Denison Mines (DML, Toronto), with a seasoned management team, production in North America and a large portfolio of exploration prospects. It plans to ramp up its output five-fold over the next four years and is Sprott Securities' "top pick."

Paladin Resources (PDN, Sydney) has started production at its Langer Heinrich mine in Namibia and has an equally substantial prospect, Kayelekera, in Malawi. Soaring profits should raise its earnings-per-share ratio to 15 times (the same as projected Cameco levels) in a couple of years.

Uranium One (UUU, Toronto) is a newly-formed combine with actual or incipient production in Kazakhstan, South Africa and Australia. Ambitious development plans could ramp its output to 12 million pounds a year (the same target as Paladin's) in five years' time.

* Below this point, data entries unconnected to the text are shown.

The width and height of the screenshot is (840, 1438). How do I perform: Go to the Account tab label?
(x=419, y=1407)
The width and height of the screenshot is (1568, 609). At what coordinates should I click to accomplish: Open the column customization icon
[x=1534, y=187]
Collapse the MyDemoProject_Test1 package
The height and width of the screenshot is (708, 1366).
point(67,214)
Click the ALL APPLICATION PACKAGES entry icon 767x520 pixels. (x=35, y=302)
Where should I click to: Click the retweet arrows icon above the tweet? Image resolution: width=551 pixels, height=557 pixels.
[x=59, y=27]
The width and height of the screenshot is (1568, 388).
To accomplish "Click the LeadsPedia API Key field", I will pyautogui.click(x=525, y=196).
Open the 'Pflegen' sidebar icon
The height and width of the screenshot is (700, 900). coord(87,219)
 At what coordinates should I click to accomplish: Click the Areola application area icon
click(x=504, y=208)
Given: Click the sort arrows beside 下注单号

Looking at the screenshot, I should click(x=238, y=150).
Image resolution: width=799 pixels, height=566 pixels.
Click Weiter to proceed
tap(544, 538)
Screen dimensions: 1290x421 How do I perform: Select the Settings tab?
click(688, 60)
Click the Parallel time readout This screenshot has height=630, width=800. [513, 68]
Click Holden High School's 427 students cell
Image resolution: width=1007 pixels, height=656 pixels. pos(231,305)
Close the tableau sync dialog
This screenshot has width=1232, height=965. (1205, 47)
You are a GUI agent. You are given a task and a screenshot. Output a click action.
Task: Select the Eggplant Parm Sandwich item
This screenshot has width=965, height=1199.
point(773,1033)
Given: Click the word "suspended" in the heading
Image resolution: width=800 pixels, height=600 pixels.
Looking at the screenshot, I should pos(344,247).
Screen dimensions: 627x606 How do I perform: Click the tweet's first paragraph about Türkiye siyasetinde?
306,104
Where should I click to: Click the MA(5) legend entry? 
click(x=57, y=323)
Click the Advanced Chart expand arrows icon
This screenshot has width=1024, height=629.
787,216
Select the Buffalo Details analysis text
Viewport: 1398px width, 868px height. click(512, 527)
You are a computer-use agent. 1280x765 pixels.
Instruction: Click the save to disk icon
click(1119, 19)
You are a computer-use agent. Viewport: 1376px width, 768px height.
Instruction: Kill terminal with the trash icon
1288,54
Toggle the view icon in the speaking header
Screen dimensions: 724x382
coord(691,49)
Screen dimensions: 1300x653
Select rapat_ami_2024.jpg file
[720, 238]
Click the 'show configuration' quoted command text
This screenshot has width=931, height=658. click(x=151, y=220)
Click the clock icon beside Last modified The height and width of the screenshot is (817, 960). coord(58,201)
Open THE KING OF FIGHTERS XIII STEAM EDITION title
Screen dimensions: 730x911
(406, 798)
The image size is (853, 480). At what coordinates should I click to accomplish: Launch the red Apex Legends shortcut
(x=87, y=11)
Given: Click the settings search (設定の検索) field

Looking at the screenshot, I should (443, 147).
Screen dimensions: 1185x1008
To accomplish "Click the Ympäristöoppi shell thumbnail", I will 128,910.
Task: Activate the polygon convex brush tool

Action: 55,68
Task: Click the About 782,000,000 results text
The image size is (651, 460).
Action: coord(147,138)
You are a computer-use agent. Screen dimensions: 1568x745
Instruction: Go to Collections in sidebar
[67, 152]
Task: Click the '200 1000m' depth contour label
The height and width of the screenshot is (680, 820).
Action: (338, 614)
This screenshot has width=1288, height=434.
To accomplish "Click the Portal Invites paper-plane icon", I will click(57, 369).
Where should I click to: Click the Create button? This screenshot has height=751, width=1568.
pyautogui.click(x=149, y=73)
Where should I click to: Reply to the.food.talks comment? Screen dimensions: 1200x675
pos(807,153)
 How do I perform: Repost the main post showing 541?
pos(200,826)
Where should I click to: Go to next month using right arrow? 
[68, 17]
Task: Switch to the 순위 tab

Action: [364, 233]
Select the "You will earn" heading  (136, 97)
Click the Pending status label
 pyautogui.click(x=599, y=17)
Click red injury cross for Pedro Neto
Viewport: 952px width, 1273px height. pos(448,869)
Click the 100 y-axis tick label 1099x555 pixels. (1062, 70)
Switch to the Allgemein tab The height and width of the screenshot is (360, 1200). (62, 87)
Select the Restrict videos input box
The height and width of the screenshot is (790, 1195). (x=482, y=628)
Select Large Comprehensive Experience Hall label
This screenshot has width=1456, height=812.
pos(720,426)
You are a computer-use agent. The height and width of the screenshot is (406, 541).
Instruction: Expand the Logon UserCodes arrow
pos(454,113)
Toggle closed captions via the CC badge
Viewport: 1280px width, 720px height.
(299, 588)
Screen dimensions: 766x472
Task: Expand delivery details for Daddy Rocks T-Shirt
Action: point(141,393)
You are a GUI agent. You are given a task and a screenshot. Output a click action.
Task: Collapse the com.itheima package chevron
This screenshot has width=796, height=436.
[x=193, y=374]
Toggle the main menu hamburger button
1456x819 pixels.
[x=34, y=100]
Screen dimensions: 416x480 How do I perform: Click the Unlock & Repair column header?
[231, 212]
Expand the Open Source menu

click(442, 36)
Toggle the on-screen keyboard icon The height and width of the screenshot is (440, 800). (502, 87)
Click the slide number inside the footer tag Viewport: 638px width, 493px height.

Uramin (UMN, AIM London) expects its Trekkopje open-cast mine in Namibia to come into production next year and has other African interests.

Energy Metals (EMC, Toronto) is perhaps the most interesting speculative stock, with a large portfolio of ore deposits in the US. It expects to start production next year.

Justin Reid, analyst at Sprott Securities, suggests that "US-focused companies with solid assets" that have started the process to get operating permits and are "backed by good operating teams" could be takeover targets.

Other interesting investment possibilities include:

Geiger Counter (GCL, London), a new fund with a diversified spread of about 50 holdings in physical metal and the shares of producers, developers, explorers and service providers.

There are several other funds that only invest in uranium itself, such as Uranium Participation Corp. (U, Toronto), and Nufcor Uranium (NU., AIM London). They tend to trade at high premiums on net asset value.

Areva (CEI, Paris) is the world's biggest nuclear engineering group. It mines uranium, designs and builds power stations, makes fuel rods and processes nuclear waste. Although 95 per cent owned by the French government, the remaining 5 per cent is in listed non-voting shares.

There are high risks of various kinds in all uranium investments. The spot market is so thin that it could collapse should bullish sentiment evaporate for any reason. Mother Nature can turn nasty, as it did with the devastating floods at Cigar Lake and Ranger. A reactor accident could trigger a renewed upsurge in public hostility to nuclear power.

Yet it's hard not to be bullish about a resource sector where supply is likely to remain under stress for years to come, relative to steadily rising demand.